Le sanctuaire ne promet donc pas le confort. Il ouvre un espace où l’on ne peut plus se mentir aussi facilement, ni à propos de soi, ni à propos de ce qui nourrit réellement. Ce passage n’a rien d’héroïque. Il est souvent traversé de doute, de culpabilité, d’une sensation de flottement. Mais il marque un point de bascule : quelque chose, désormais, demande à être rencontré autrement, même si l’on ne sait pas encore comment.
III. Ce qui se maintient malgré tout
À partir de là, certaines relations commencent à apparaître sous un autre jour. Non parce qu’elles auraient soudainement changé, mais parce que le silence permet de les voir sans le filtre du mouvement permanent. Des liens qui ne nourrissent plus vraiment continuent parfois d’exister, portés par l’habitude, par l’histoire partagée, ou par une forme d’attachement qui ne s’est pas encore déplacée.

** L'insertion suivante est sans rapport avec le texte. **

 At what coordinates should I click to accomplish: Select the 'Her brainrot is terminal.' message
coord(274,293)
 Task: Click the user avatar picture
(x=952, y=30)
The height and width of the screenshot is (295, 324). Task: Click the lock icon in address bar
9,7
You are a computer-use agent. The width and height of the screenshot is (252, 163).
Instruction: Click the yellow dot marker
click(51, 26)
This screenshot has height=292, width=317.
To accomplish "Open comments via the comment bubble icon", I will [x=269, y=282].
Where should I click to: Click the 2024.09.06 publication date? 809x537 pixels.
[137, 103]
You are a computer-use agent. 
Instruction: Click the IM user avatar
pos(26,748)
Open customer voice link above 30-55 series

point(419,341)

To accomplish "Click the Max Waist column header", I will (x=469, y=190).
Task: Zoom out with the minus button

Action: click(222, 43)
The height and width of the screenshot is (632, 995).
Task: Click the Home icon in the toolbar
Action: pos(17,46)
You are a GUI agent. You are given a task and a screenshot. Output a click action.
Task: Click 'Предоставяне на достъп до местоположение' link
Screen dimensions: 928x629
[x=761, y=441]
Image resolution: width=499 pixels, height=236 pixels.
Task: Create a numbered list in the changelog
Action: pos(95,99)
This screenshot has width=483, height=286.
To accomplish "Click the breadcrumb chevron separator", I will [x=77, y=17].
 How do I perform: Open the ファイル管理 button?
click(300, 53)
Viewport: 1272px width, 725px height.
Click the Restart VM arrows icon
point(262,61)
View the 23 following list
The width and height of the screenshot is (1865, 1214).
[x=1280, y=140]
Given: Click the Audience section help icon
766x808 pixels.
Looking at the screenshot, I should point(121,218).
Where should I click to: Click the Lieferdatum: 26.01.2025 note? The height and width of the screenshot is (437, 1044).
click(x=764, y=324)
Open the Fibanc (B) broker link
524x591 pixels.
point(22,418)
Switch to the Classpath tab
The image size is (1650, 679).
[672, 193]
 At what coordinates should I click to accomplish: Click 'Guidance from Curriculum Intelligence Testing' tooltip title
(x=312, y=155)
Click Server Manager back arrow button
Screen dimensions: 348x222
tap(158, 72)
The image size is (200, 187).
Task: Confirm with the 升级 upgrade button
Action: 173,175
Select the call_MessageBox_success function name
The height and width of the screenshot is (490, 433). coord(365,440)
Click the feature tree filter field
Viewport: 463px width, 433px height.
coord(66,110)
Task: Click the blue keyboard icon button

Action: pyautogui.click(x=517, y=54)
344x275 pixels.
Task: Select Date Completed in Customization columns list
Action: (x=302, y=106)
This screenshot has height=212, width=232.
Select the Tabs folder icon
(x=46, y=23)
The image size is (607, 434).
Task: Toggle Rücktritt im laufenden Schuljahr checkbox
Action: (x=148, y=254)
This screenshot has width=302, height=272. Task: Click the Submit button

Ils offrent encore une présence, un échange, une stimulation, même lorsque l’élan intérieur n’y est plus pleinement engagé.
Ces relations jouent souvent un rôle discret mais puissant. Elles maintiennent une sensation de continuité, parfois même une impression de vitalité. Tant que quelque chose se passe, tant que le lien reste actif, il est possible de se sentir vivante, sollicitée, nécessaire. Ce n’est pas tant la qualité du lien qui importe alors, que le fait qu’il empêche le vide, qu’il occupe l’espace laissé par le retrait du bruit. Dans ce sens, certaines relations ne nourrissent plus, mais elles soutiennent encore une forme d’existence relationnelle inconsciente.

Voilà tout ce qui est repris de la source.